§ **GOAL OF THE EXERCISE**
The records that follow must be repeated exactly as they stand.

DATA EXCERPTS Start Marker

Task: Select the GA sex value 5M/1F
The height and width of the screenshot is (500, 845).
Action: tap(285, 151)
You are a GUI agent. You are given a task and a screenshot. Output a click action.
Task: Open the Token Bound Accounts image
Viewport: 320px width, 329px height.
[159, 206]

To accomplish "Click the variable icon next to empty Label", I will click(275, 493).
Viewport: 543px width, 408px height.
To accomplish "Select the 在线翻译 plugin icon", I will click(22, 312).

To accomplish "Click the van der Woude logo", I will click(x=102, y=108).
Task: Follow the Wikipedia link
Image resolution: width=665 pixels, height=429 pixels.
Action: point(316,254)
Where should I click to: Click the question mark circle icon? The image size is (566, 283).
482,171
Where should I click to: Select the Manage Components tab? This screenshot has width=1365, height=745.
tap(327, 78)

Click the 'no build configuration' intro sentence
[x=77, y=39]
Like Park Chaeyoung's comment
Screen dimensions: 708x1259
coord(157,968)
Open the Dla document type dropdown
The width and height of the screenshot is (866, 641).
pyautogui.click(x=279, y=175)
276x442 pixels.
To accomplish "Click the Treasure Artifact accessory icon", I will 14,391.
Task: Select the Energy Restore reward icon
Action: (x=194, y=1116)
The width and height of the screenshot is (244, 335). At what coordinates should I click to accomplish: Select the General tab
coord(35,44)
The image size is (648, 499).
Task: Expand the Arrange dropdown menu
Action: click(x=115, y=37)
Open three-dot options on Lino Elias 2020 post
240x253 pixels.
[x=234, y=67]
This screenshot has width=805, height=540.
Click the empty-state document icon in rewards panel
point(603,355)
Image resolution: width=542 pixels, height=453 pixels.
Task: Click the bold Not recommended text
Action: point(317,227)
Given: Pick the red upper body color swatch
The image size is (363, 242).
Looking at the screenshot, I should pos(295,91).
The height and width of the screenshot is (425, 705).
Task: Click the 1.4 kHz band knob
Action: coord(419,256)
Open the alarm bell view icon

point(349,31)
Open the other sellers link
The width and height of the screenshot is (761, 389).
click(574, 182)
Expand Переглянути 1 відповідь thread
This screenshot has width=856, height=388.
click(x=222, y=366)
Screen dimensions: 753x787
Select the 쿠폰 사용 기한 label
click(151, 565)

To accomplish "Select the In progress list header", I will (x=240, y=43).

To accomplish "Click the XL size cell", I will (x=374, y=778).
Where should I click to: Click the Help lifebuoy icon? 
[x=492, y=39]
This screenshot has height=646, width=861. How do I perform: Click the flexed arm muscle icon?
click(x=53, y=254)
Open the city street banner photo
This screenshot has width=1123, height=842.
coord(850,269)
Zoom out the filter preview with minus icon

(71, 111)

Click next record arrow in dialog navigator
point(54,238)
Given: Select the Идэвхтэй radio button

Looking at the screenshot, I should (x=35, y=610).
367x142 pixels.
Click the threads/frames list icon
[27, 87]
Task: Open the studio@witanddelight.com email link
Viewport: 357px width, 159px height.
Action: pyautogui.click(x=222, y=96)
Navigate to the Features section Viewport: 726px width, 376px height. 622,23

DATA EXCERPTS End Marker

§ **OUTPUT FOR THIS TASK**
Task: Select the GA sex value 5M/1F
The height and width of the screenshot is (500, 845).
Action: tap(285, 151)
You are a GUI agent. You are given a task and a screenshot. Output a click action.
Task: Open the Token Bound Accounts image
Viewport: 320px width, 329px height.
[159, 206]

To accomplish "Click the variable icon next to empty Label", I will click(275, 493).
Viewport: 543px width, 408px height.
To accomplish "Select the 在线翻译 plugin icon", I will click(22, 312).

To accomplish "Click the van der Woude logo", I will click(x=102, y=108).
Task: Follow the Wikipedia link
Image resolution: width=665 pixels, height=429 pixels.
Action: point(316,254)
Where should I click to: Click the question mark circle icon? The image size is (566, 283).
482,171
Where should I click to: Select the Manage Components tab? This screenshot has width=1365, height=745.
tap(327, 78)

Click the 'no build configuration' intro sentence
[x=77, y=39]
Like Park Chaeyoung's comment
Screen dimensions: 708x1259
coord(157,968)
Open the Dla document type dropdown
The width and height of the screenshot is (866, 641).
pyautogui.click(x=279, y=175)
276x442 pixels.
To accomplish "Click the Treasure Artifact accessory icon", I will 14,391.
Task: Select the Energy Restore reward icon
Action: (x=194, y=1116)
The width and height of the screenshot is (244, 335). At what coordinates should I click to accomplish: Select the General tab
coord(35,44)
The image size is (648, 499).
Task: Expand the Arrange dropdown menu
Action: click(x=115, y=37)
Open three-dot options on Lino Elias 2020 post
240x253 pixels.
[x=234, y=67]
This screenshot has width=805, height=540.
Click the empty-state document icon in rewards panel
point(603,355)
Image resolution: width=542 pixels, height=453 pixels.
Task: Click the bold Not recommended text
Action: point(317,227)
Given: Pick the red upper body color swatch
The image size is (363, 242).
Looking at the screenshot, I should pos(295,91).
The height and width of the screenshot is (425, 705).
Task: Click the 1.4 kHz band knob
Action: coord(419,256)
Open the alarm bell view icon

point(349,31)
Open the other sellers link
The width and height of the screenshot is (761, 389).
click(574, 182)
Expand Переглянути 1 відповідь thread
This screenshot has width=856, height=388.
click(x=222, y=366)
Screen dimensions: 753x787
Select the 쿠폰 사용 기한 label
click(151, 565)

To accomplish "Select the In progress list header", I will (x=240, y=43).

To accomplish "Click the XL size cell", I will (x=374, y=778).
Where should I click to: Click the Help lifebuoy icon? 
[x=492, y=39]
This screenshot has height=646, width=861. How do I perform: Click the flexed arm muscle icon?
click(x=53, y=254)
Open the city street banner photo
This screenshot has width=1123, height=842.
coord(850,269)
Zoom out the filter preview with minus icon

(71, 111)

Click next record arrow in dialog navigator
point(54,238)
Given: Select the Идэвхтэй radio button

Looking at the screenshot, I should (x=35, y=610).
367x142 pixels.
Click the threads/frames list icon
[27, 87]
Task: Open the studio@witanddelight.com email link
Viewport: 357px width, 159px height.
Action: pyautogui.click(x=222, y=96)
Navigate to the Features section Viewport: 726px width, 376px height. 622,23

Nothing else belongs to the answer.